Bereits Ende September hatten Schweden und Dänemark, in deren Gewässern die Pipelines Nord Stream 1 und 2 an vier Stellen beschädigt wurden, in einem Brief an den UN-Sicherheitsrat von Explosionen mit der Sprengkraft mehrerer hundert Kilogramm TNT gesprochen. Sowohl die NATO, die EU als auch Russland gehen von schwerer Sabotage an den 1200 Kilometer langen Pipelines zwischen Russland und Deutschland aus. Bis heute ist unklar, wer den Anschlag verübt hat. Die Ermittler in Dänemark und Schweden hüllen sich zu Details in Schweigen. Russland bezichtigte jüngst Großbritannien, daran beteiligt gewesen zu sein.

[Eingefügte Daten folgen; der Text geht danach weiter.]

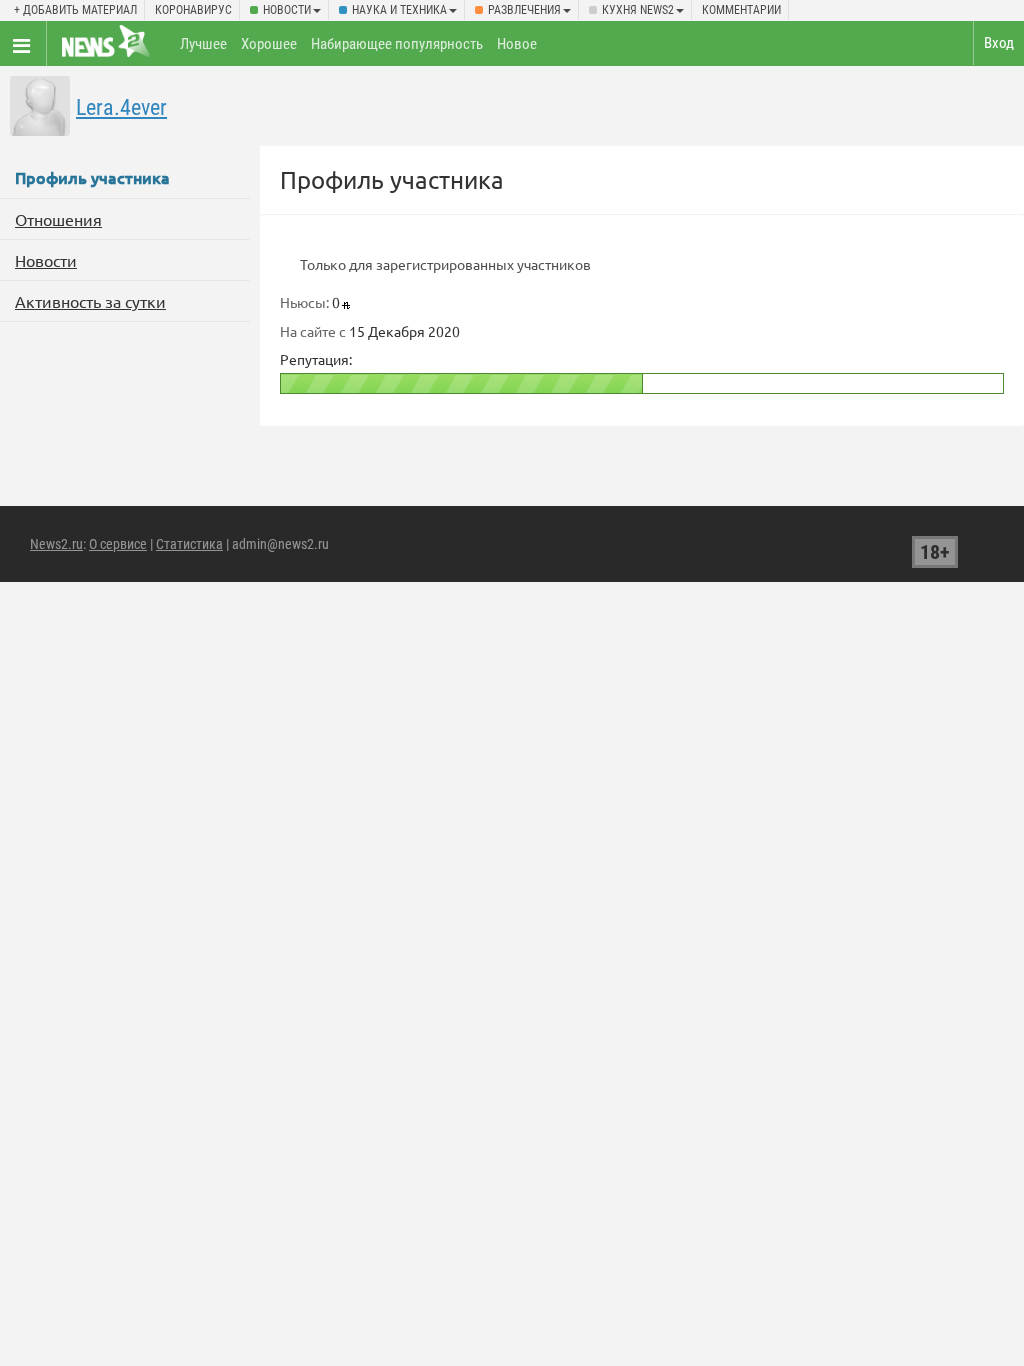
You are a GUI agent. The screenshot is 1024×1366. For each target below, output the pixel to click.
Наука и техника (399, 10)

Erst vor wenigen Tagen hatte ein gechartertes Spezialschiff die Untersuchungsarbeiten aufgenommen. Auch die Pipeline Nord Stream 2 soll untersucht werden. Bei dieser hofft die hierfür zuständige Betreibergesellschaft darauf, dass ein Strang unbeschädigt geblieben ist. Die Untersuchungen der Nord Stream AG, einem Konsortium aus Mehrheitseigner Gazprom, Wintershall Dea, PEG Infrastruktur AG (E.ON), N.V. Nederlandse Gasunie und Engie, konnten erst verspätet beginnen, weil zunächst ein gechartertes Schiff in Norwegen keine Freigabe erhielt, wie die Gesellschaft mitteilte. Zuletzt auch noch unklar, ob dänische Behörden die Freigabe für Untersuchungen in ihren Gewässern erteilen.

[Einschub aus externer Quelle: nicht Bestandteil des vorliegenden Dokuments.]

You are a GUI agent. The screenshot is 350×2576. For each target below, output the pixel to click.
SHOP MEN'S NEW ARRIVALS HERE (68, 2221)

Lage der Pipeline Nord Stream 1 und anderer Gaspipelines in Nord- und Ostsee

(Bild: Nord Stream AG)

Infolge der Explosionen am Meeresgrund nahe der dänischen Insel Bornholm war tagelang Erdgas aus den Leitungen an die Meeresoberfläche herausgeströmt, das sich aus betrieblichen Gründen in den Pipelines befand. Bei Nord Stream 1 waren von russischer Seite im Sommer die Gaslieferungen eingestellt worden – angeblich wegen Reparaturbedarfs in der Einspeisung. Nord Stream 2 wurde niemals für den Betrieb zugelassen. Laut den deutschen Behörden wurden vorbereitende Schritte Russlands niemals in die Tat umgesetzt.